ASSIGNMENT: The answer should be each line from the entries below that has the word "icon" in it.

STUDY MATERIAL:
..............................
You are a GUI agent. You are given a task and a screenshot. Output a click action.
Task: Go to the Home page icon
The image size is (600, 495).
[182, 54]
..............................
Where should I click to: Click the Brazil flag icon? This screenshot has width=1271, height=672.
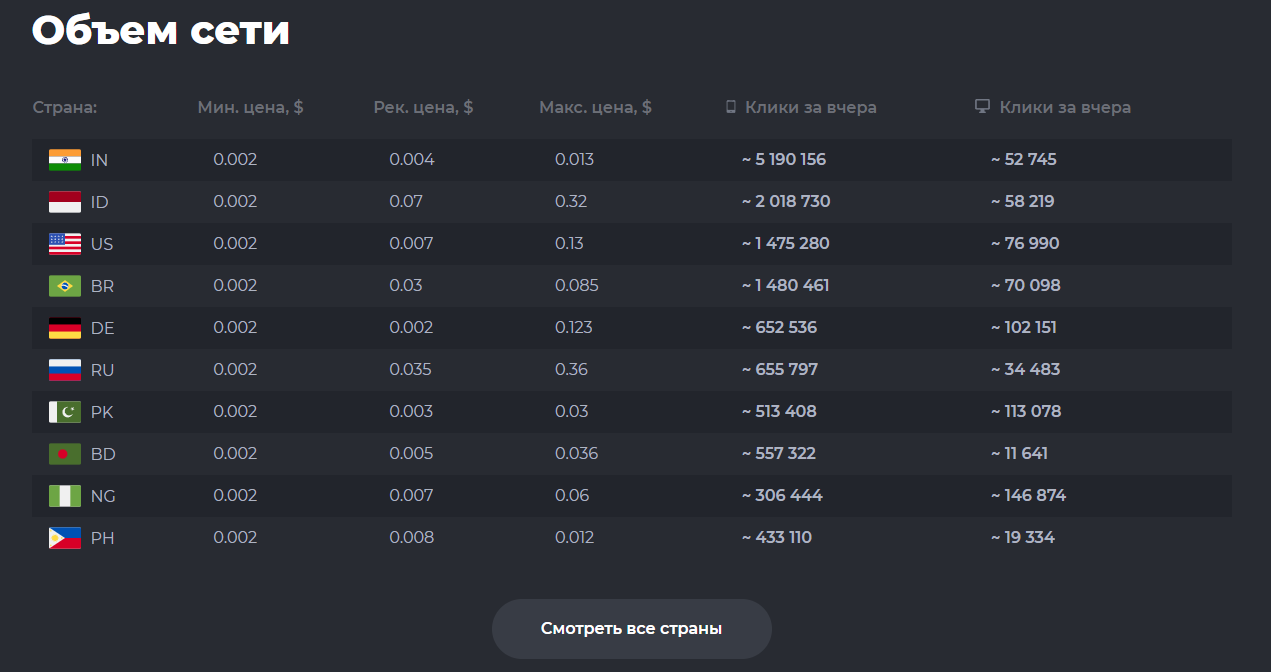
..............................
WRITTEN RESPONSE:
Task: Go to the Home page icon
Where should I click to: Click the Brazil flag icon? This screenshot has width=1271, height=672.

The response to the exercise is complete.